======== SUPPLIED RECORDS ========

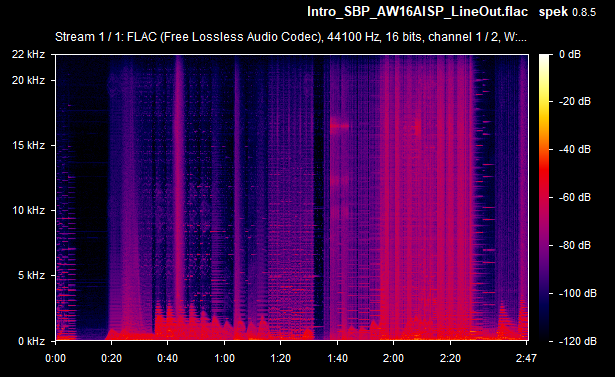Click the 0 kHz frequency axis label

(31, 341)
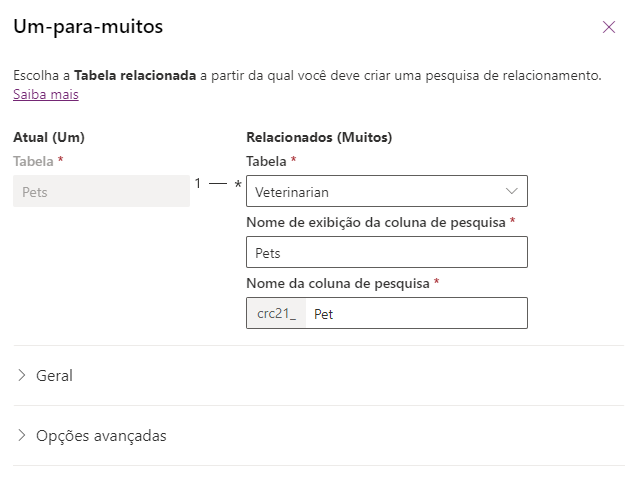
Task: Expand the Opções avançadas chevron
Action: coord(22,435)
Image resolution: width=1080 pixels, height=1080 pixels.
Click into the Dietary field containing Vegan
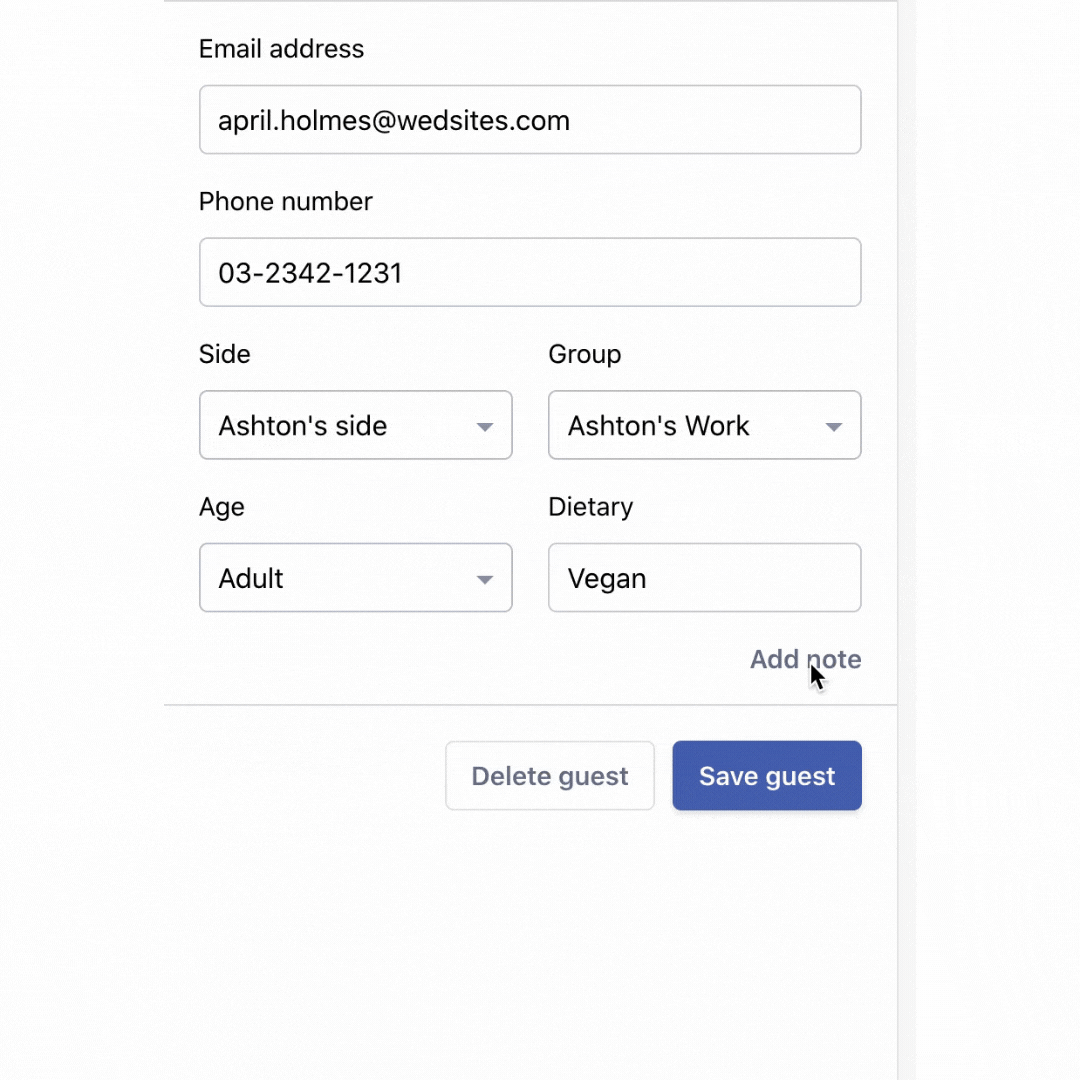(x=704, y=578)
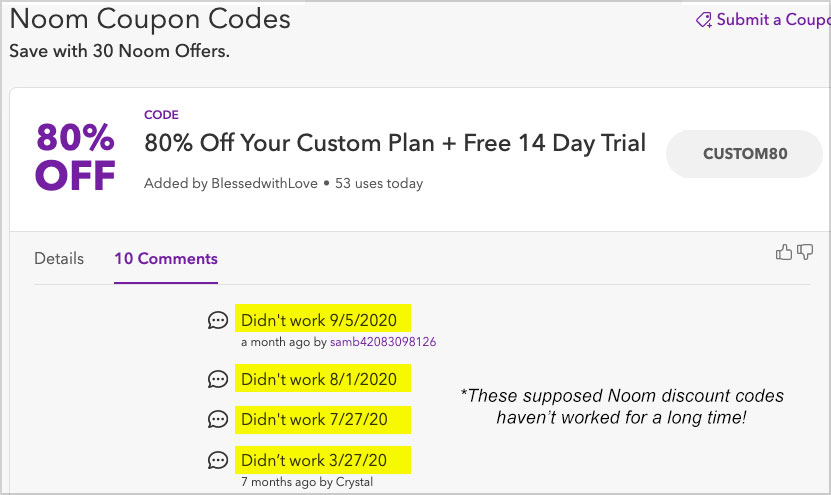Click the Noom Coupon Codes heading

[x=150, y=19]
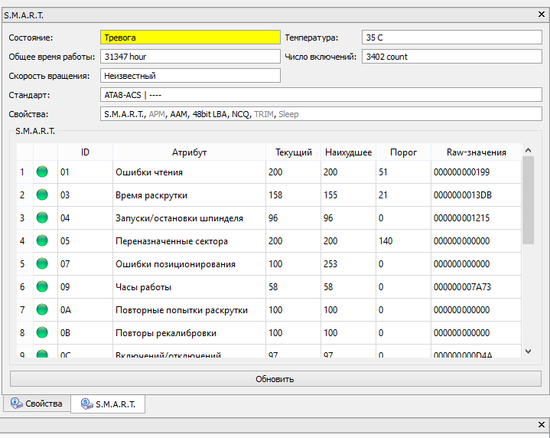Click the Свойства tab disk icon
Screen dimensions: 550x438
coord(16,403)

========

# EXERCISE PROMPT
Please restate, word for word, the lines from the one with "Image resolution: width=1080" through the final line of the material, both included, and omit the pictures.

# SOLUTION TO THIS TASK
Image resolution: width=1080 pixels, height=1080 pixels.
Click into the Dietary field containing Vegan
(x=704, y=578)
Click the Noom Coupon Codes heading

[x=150, y=19]
Click the Свойства tab disk icon
Screen dimensions: 550x438
coord(16,403)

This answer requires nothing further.